--- THE DATA Enclosed Below ---

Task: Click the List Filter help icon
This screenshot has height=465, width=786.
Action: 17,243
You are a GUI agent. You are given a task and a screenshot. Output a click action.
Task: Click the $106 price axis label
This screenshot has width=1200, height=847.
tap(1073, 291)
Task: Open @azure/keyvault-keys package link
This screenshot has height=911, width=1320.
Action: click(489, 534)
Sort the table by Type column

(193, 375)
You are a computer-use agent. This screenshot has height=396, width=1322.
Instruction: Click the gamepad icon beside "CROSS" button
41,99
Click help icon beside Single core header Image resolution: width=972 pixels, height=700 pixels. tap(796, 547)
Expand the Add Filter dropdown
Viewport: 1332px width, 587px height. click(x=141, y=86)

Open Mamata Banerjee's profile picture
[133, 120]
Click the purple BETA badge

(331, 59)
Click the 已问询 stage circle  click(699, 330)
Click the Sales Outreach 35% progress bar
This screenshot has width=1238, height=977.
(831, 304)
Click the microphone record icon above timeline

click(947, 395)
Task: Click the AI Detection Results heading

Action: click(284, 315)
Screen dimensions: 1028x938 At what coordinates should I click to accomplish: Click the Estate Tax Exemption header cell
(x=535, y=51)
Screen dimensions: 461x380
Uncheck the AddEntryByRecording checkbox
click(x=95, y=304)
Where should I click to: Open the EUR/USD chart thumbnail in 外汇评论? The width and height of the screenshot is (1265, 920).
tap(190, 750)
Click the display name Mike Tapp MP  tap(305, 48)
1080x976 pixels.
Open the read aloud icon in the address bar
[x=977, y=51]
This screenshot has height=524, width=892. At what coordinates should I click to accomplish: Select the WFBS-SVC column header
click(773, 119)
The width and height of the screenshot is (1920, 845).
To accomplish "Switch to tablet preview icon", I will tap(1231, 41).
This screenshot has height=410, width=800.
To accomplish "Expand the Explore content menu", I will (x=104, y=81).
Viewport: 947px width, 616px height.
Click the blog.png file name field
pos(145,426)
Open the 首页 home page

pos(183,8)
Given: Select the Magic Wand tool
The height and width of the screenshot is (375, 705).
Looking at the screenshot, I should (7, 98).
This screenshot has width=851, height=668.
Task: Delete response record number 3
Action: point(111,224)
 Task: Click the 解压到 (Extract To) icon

--- End of Enclosed THE DATA ---

• [WHAT TO PRODUCE]:
Every entry should be given again exactly as written.

• [PROBLEM SOLUTION]:
Task: Click the List Filter help icon
This screenshot has height=465, width=786.
Action: 17,243
You are a GUI agent. You are given a task and a screenshot. Output a click action.
Task: Click the $106 price axis label
This screenshot has width=1200, height=847.
tap(1073, 291)
Task: Open @azure/keyvault-keys package link
This screenshot has height=911, width=1320.
Action: click(489, 534)
Sort the table by Type column

(193, 375)
You are a computer-use agent. This screenshot has height=396, width=1322.
Instruction: Click the gamepad icon beside "CROSS" button
41,99
Click help icon beside Single core header Image resolution: width=972 pixels, height=700 pixels. tap(796, 547)
Expand the Add Filter dropdown
Viewport: 1332px width, 587px height. click(x=141, y=86)

Open Mamata Banerjee's profile picture
[133, 120]
Click the purple BETA badge

(331, 59)
Click the 已问询 stage circle  click(699, 330)
Click the Sales Outreach 35% progress bar
This screenshot has width=1238, height=977.
(831, 304)
Click the microphone record icon above timeline

click(947, 395)
Task: Click the AI Detection Results heading

Action: click(284, 315)
Screen dimensions: 1028x938 At what coordinates should I click to accomplish: Click the Estate Tax Exemption header cell
(x=535, y=51)
Screen dimensions: 461x380
Uncheck the AddEntryByRecording checkbox
click(x=95, y=304)
Where should I click to: Open the EUR/USD chart thumbnail in 外汇评论? The width and height of the screenshot is (1265, 920).
tap(190, 750)
Click the display name Mike Tapp MP  tap(305, 48)
1080x976 pixels.
Open the read aloud icon in the address bar
[x=977, y=51]
This screenshot has height=524, width=892. At what coordinates should I click to accomplish: Select the WFBS-SVC column header
click(773, 119)
The width and height of the screenshot is (1920, 845).
To accomplish "Switch to tablet preview icon", I will tap(1231, 41).
This screenshot has height=410, width=800.
To accomplish "Expand the Explore content menu", I will (x=104, y=81).
Viewport: 947px width, 616px height.
Click the blog.png file name field
pos(145,426)
Open the 首页 home page

pos(183,8)
Given: Select the Magic Wand tool
The height and width of the screenshot is (375, 705).
Looking at the screenshot, I should (7, 98).
This screenshot has width=851, height=668.
Task: Delete response record number 3
Action: point(111,224)
 Task: Click the 解压到 (Extract To) icon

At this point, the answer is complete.